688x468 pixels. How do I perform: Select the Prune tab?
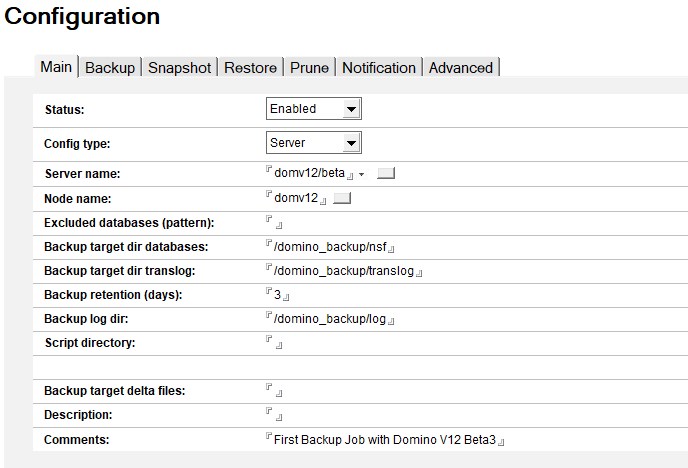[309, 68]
* * *
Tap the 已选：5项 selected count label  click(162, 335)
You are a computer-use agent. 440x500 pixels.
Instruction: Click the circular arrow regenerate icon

* [Exercise goal] Everything from the line with "You are a computer-use agent. 440x500 pixels." through the line with "Instruction: Click the" in the listing above must be retyped exactly, with nothing added.

* [Answer to this task]
You are a computer-use agent. 440x500 pixels.
Instruction: Click the circular arrow regenerate icon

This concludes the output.